Work required>
Please format the material below as a JSON list of strings, with one string for each line and blank lines left out.

The data>
------------------------

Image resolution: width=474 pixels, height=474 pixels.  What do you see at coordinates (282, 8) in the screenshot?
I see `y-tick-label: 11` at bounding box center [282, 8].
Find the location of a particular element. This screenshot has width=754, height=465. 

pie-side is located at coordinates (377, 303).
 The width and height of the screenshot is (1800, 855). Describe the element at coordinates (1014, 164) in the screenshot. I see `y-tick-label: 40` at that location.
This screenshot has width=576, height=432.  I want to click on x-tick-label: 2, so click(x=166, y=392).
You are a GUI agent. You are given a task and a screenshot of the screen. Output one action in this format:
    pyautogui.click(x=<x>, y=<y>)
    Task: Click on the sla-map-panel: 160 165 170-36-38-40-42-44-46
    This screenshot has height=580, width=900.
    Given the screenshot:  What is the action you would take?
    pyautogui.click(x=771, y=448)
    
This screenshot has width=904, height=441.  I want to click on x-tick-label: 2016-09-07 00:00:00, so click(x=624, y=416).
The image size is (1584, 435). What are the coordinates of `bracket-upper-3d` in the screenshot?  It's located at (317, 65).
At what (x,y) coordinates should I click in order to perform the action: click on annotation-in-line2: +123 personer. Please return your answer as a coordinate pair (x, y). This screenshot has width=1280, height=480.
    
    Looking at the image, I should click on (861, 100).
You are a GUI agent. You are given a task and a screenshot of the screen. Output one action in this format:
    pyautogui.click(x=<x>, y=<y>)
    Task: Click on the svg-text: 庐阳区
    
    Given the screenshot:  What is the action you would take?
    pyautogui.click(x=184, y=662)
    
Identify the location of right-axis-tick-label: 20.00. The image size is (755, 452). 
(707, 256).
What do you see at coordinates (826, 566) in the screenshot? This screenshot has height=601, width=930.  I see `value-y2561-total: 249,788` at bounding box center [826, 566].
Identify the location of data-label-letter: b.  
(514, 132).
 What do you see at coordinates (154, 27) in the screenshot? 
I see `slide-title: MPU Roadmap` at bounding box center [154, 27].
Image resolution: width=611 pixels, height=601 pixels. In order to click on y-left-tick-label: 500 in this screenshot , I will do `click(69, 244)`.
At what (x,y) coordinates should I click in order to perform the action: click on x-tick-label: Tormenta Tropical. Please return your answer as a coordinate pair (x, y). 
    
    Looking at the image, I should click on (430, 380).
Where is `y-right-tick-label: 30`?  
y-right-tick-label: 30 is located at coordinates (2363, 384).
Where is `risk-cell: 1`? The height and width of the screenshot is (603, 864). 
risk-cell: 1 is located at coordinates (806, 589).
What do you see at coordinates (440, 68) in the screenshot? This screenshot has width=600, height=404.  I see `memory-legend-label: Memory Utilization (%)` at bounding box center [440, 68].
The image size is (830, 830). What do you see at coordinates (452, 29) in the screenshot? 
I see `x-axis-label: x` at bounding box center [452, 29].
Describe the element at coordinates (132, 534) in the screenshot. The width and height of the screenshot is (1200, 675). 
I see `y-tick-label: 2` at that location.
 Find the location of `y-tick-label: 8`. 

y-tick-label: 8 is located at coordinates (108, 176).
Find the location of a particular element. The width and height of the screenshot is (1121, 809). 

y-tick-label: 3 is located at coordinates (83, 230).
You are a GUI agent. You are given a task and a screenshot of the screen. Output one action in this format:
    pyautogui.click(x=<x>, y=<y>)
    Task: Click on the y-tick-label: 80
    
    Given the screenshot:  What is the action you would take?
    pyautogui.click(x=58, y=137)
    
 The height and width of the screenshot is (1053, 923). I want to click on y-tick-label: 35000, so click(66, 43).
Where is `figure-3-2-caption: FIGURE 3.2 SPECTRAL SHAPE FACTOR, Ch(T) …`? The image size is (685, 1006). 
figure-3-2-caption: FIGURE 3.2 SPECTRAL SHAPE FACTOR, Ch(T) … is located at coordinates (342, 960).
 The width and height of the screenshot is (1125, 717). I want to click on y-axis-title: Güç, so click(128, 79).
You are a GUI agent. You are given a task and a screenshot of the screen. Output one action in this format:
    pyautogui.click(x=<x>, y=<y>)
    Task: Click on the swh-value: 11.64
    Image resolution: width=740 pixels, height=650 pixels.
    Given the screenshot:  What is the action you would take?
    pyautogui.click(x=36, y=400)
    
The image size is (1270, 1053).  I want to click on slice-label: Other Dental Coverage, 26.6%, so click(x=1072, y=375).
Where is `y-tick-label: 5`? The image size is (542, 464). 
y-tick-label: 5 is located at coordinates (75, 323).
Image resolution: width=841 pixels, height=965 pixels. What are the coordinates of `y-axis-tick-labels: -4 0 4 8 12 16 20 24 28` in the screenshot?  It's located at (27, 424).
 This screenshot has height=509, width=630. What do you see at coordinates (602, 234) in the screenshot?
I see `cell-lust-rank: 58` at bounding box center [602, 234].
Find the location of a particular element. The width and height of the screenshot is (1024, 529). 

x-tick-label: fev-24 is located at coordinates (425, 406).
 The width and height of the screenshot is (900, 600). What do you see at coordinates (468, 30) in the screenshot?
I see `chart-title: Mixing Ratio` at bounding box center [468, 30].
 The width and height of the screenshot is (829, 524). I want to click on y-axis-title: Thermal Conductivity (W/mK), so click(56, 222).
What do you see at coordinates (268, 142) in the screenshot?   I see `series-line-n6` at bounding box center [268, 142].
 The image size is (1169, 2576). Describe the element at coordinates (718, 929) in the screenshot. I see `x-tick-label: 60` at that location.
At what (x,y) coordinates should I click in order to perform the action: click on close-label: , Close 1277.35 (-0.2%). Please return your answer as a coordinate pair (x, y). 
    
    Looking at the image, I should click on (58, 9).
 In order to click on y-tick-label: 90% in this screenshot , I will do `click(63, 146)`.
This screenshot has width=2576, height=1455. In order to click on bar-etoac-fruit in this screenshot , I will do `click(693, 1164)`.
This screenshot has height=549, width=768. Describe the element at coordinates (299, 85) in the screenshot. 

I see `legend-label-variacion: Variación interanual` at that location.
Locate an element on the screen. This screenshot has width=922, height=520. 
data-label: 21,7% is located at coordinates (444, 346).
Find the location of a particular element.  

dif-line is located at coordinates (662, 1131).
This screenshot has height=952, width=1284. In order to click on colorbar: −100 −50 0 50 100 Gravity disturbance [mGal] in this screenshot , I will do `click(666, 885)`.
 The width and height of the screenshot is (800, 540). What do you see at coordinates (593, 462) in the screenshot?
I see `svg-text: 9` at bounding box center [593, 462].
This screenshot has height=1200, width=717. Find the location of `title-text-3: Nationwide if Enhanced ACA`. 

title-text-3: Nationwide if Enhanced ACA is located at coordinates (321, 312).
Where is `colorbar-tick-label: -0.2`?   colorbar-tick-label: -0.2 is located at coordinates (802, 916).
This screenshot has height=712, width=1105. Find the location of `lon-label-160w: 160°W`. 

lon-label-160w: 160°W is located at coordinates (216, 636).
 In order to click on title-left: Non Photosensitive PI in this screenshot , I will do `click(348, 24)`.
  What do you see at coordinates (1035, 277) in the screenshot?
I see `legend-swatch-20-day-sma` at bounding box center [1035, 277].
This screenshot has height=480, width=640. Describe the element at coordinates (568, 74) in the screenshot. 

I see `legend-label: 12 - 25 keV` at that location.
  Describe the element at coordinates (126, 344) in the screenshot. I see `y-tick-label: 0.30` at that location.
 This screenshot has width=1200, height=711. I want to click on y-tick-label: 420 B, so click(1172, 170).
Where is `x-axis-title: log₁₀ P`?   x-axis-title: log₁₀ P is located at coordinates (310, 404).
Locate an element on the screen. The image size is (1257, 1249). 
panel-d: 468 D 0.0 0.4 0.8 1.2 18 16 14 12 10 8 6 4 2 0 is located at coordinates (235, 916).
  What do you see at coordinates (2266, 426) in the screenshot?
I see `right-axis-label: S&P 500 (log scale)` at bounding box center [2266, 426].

------------------------

Response to this exercise>
[
  "Image resolution: width=474 pixels, height=474 pixels.  What do you see at coordinates (282, 8) in the screenshot?",
  "I see `y-tick-label: 11` at bounding box center [282, 8].",
  "Find the location of a particular element. This screenshot has width=754, height=465. ",
  "pie-side is located at coordinates (377, 303).",
  " The width and height of the screenshot is (1800, 855). Describe the element at coordinates (1014, 164) in the screenshot. I see `y-tick-label: 40` at that location.",
  "This screenshot has width=576, height=432.  I want to click on x-tick-label: 2, so click(x=166, y=392).",
  "You are a GUI agent. You are given a task and a screenshot of the screen. Output one action in this format:",
  "    pyautogui.click(x=<x>, y=<y>)",
  "    Task: Click on the sla-map-panel: 160 165 170-36-38-40-42-44-46",
  "    This screenshot has height=580, width=900.",
  "    Given the screenshot:  What is the action you would take?",
  "    pyautogui.click(x=771, y=448)",
  "This screenshot has width=904, height=441.  I want to click on x-tick-label: 2016-09-07 00:00:00, so click(x=624, y=416).",
  "The image size is (1584, 435). What are the coordinates of `bracket-upper-3d` in the screenshot?  It's located at (317, 65).",
  "At what (x,y) coordinates should I click in order to perform the action: click on annotation-in-line2: +123 personer. Please return your answer as a coordinate pair (x, y). This screenshot has width=1280, height=480.",
  "    Looking at the image, I should click on (861, 100).",
  "You are a GUI agent. You are given a task and a screenshot of the screen. Output one action in this format:",
  "    pyautogui.click(x=<x>, y=<y>)",
  "    Task: Click on the svg-text: 庐阳区",
  "    Given the screenshot:  What is the action you would take?",
  "    pyautogui.click(x=184, y=662)",
  "Identify the location of right-axis-tick-label: 20.00. The image size is (755, 452). ",
  "(707, 256).",
  "What do you see at coordinates (826, 566) in the screenshot? This screenshot has height=601, width=930.  I see `value-y2561-total: 249,788` at bounding box center [826, 566].",
  "Identify the location of data-label-letter: b.  ",
  "(514, 132).",
  " What do you see at coordinates (154, 27) in the screenshot? ",
  "I see `slide-title: MPU Roadmap` at bounding box center [154, 27].",
  "Image resolution: width=611 pixels, height=601 pixels. In order to click on y-left-tick-label: 500 in this screenshot , I will do `click(69, 244)`.",
  "At what (x,y) coordinates should I click in order to perform the action: click on x-tick-label: Tormenta Tropical. Please return your answer as a coordinate pair (x, y). ",
  "    Looking at the image, I should click on (430, 380).",
  "Where is `y-right-tick-label: 30`?  ",
  "y-right-tick-label: 30 is located at coordinates (2363, 384).",
  "Where is `risk-cell: 1`? The height and width of the screenshot is (603, 864). ",
  "risk-cell: 1 is located at coordinates (806, 589).",
  "What do you see at coordinates (440, 68) in the screenshot? This screenshot has width=600, height=404.  I see `memory-legend-label: Memory Utilization (%)` at bounding box center [440, 68].",
  "The image size is (830, 830). What do you see at coordinates (452, 29) in the screenshot? ",
  "I see `x-axis-label: x` at bounding box center [452, 29].",
  "Describe the element at coordinates (132, 534) in the screenshot. The width and height of the screenshot is (1200, 675). ",
  "I see `y-tick-label: 2` at that location.",
  " Find the location of `y-tick-label: 8`. ",
  "y-tick-label: 8 is located at coordinates (108, 176).",
  "Find the location of a particular element. The width and height of the screenshot is (1121, 809). ",
  "y-tick-label: 3 is located at coordinates (83, 230).",
  "You are a GUI agent. You are given a task and a screenshot of the screen. Output one action in this format:",
  "    pyautogui.click(x=<x>, y=<y>)",
  "    Task: Click on the y-tick-label: 80",
  "    Given the screenshot:  What is the action you would take?",
  "    pyautogui.click(x=58, y=137)",
  " The height and width of the screenshot is (1053, 923). I want to click on y-tick-label: 35000, so click(66, 43).",
  "Where is `figure-3-2-caption: FIGURE 3.2 SPECTRAL SHAPE FACTOR, Ch(T) …`? The image size is (685, 1006). ",
  "figure-3-2-caption: FIGURE 3.2 SPECTRAL SHAPE FACTOR, Ch(T) … is located at coordinates (342, 960).",
  " The width and height of the screenshot is (1125, 717). I want to click on y-axis-title: Güç, so click(128, 79).",
  "You are a GUI agent. You are given a task and a screenshot of the screen. Output one action in this format:",
  "    pyautogui.click(x=<x>, y=<y>)",
  "    Task: Click on the swh-value: 11.64",
  "    Image resolution: width=740 pixels, height=650 pixels.",
  "    Given the screenshot:  What is the action you would take?",
  "    pyautogui.click(x=36, y=400)",
  "The image size is (1270, 1053).  I want to click on slice-label: Other Dental Coverage, 26.6%, so click(x=1072, y=375).",
  "Where is `y-tick-label: 5`? The image size is (542, 464). ",
  "y-tick-label: 5 is located at coordinates (75, 323).",
  "Image resolution: width=841 pixels, height=965 pixels. What are the coordinates of `y-axis-tick-labels: -4 0 4 8 12 16 20 24 28` in the screenshot?  It's located at (27, 424).",
  " This screenshot has height=509, width=630. What do you see at coordinates (602, 234) in the screenshot?",
  "I see `cell-lust-rank: 58` at bounding box center [602, 234].",
  "Find the location of a particular element. The width and height of the screenshot is (1024, 529). ",
  "x-tick-label: fev-24 is located at coordinates (425, 406).",
  " The width and height of the screenshot is (900, 600). What do you see at coordinates (468, 30) in the screenshot?",
  "I see `chart-title: Mixing Ratio` at bounding box center [468, 30].",
  " The width and height of the screenshot is (829, 524). I want to click on y-axis-title: Thermal Conductivity (W/mK), so click(56, 222).",
  "What do you see at coordinates (268, 142) in the screenshot?   I see `series-line-n6` at bounding box center [268, 142].",
  " The image size is (1169, 2576). Describe the element at coordinates (718, 929) in the screenshot. I see `x-tick-label: 60` at that location.",
  "At what (x,y) coordinates should I click in order to perform the action: click on close-label: , Close 1277.35 (-0.2%). Please return your answer as a coordinate pair (x, y). ",
  "    Looking at the image, I should click on (58, 9).",
  " In order to click on y-tick-label: 90% in this screenshot , I will do `click(63, 146)`.",
  "This screenshot has width=2576, height=1455. In order to click on bar-etoac-fruit in this screenshot , I will do `click(693, 1164)`.",
  "This screenshot has height=549, width=768. Describe the element at coordinates (299, 85) in the screenshot. ",
  "I see `legend-label-variacion: Variación interanual` at that location.",
  "Locate an element on the screen. This screenshot has width=922, height=520. ",
  "data-label: 21,7% is located at coordinates (444, 346).",
  "Find the location of a particular element.  ",
  "dif-line is located at coordinates (662, 1131).",
  "This screenshot has height=952, width=1284. In order to click on colorbar: −100 −50 0 50 100 Gravity disturbance [mGal] in this screenshot , I will do `click(666, 885)`.",
  " The width and height of the screenshot is (800, 540). What do you see at coordinates (593, 462) in the screenshot?",
  "I see `svg-text: 9` at bounding box center [593, 462].",
  "This screenshot has height=1200, width=717. Find the location of `title-text-3: Nationwide if Enhanced ACA`. ",
  "title-text-3: Nationwide if Enhanced ACA is located at coordinates (321, 312).",
  "Where is `colorbar-tick-label: -0.2`?   colorbar-tick-label: -0.2 is located at coordinates (802, 916).",
  "This screenshot has height=712, width=1105. Find the location of `lon-label-160w: 160°W`. ",
  "lon-label-160w: 160°W is located at coordinates (216, 636).",
  " In order to click on title-left: Non Photosensitive PI in this screenshot , I will do `click(348, 24)`.",
  "  What do you see at coordinates (1035, 277) in the screenshot?",
  "I see `legend-swatch-20-day-sma` at bounding box center [1035, 277].",
  "This screenshot has height=480, width=640. Describe the element at coordinates (568, 74) in the screenshot. ",
  "I see `legend-label: 12 - 25 keV` at that location.",
  "  Describe the element at coordinates (126, 344) in the screenshot. I see `y-tick-label: 0.30` at that location.",
  " This screenshot has width=1200, height=711. I want to click on y-tick-label: 420 B, so click(1172, 170).",
  "Where is `x-axis-title: log₁₀ P`?   x-axis-title: log₁₀ P is located at coordinates (310, 404).",
  "Locate an element on the screen. The image size is (1257, 1249). ",
  "panel-d: 468 D 0.0 0.4 0.8 1.2 18 16 14 12 10 8 6 4 2 0 is located at coordinates (235, 916).",
  "  What do you see at coordinates (2266, 426) in the screenshot?",
  "I see `right-axis-label: S&P 500 (log scale)` at bounding box center [2266, 426]."
]